Off I went to Rimini for an event organised by my friend Claudio Forghieri of Modena municipality.
I must say I am quite negative about the Italian situation on e-government, and I didn’t change my mind this time. It seems we continue to repeat the same things as 9 years ago, when we I started working on this. The atmosphere is quite pessimistic, and somebody proposed half-jokingly that we should start thinking about an “EXIT STRATEGY” from e-government!
But there are some interesting individuals and project which I discovered this time.
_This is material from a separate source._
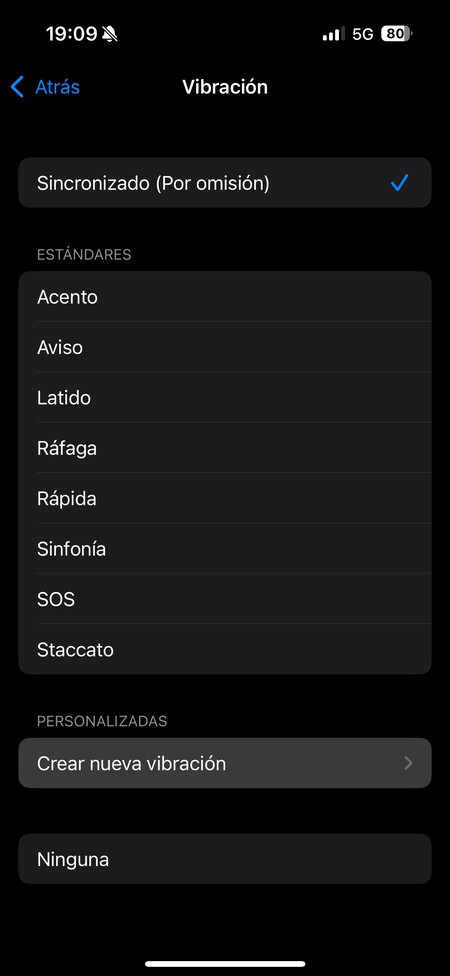Choose the Staccato vibration pattern
The image size is (450, 976).
225,649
There are reasons for optimism.
There is no italian public blogosphere such as the spanish or UK one, but I managed to meet Paolo Subioli of “Cronache di e-government” which I will now add as second Italian blogger on these issues, along with Alberto Cottica – whom I will meet tomorrow. It appears that many Italian public administration are more resistant to civil servants blogging than other European administrators.
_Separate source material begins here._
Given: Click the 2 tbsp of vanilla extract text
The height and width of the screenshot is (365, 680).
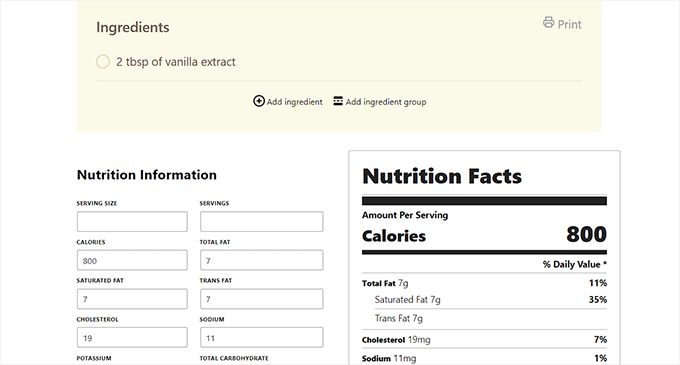Looking at the screenshot, I should (176, 62).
I found an interesting project: it’s like FixMyStreet, but launched by an Italian Public Administration: the municipality of Spinea. Citizens can complain online, and the follow-up to the complain is published as well. This appeared to have a great impact on quality of service, and on citizen satisfaction. Plus, it gave managers in the capacity to better control the quality of internal work, and the work of subcontractors. They are thinking about extending this to schools maintainance (I also proposed FixMySchool just two days ago!). This is an administration that really gets it.
Do I have to add that the project costed 6500 EUROS?!?!? To give you an idea, I read in an article that 6 BILLION EUROS were spent since 2000 on eGovernment in Italy.
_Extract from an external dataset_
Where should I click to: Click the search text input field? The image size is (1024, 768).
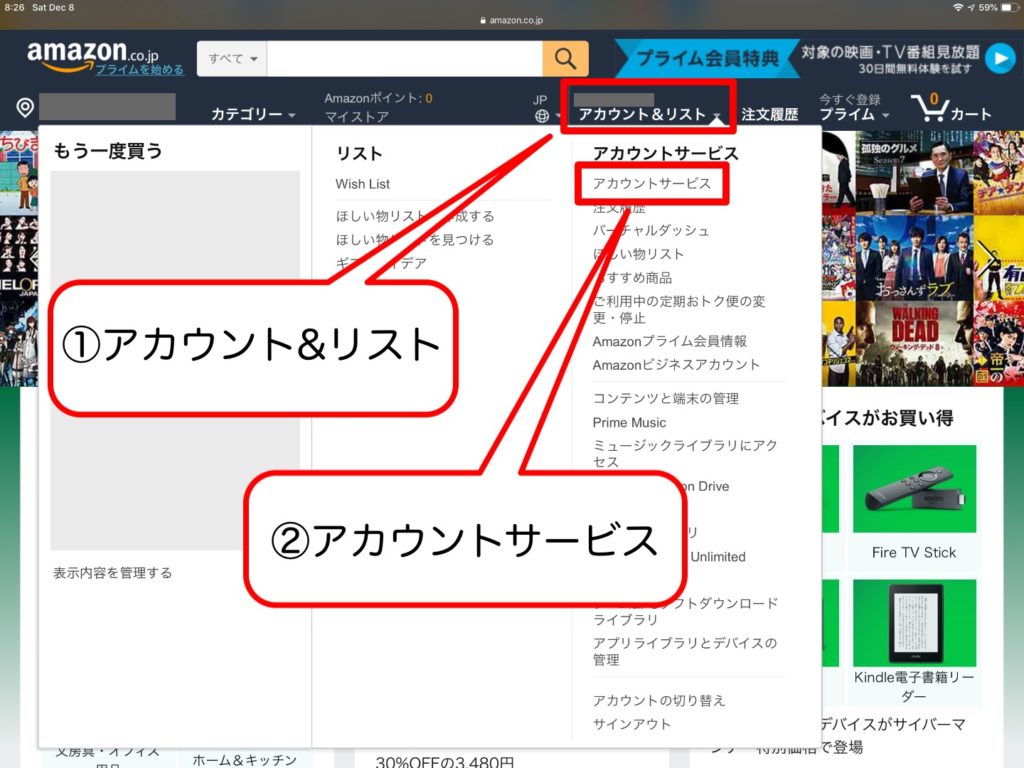point(404,59)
This fits perfectly with the visualization I made in a previous post: public data such as citizens feedback can be a lever for actual change in public administration.

This is really changing the rules of the game, and from what I heard it is not just one project, other municipalities such as Venice have similar projects. We shall make sure that software is shared and re-used by the widest number of bodies for managing feedback.

Why don’t we try to establish a common standard for feedback/ratings on public services? Maybe a microformat? Anybody interested?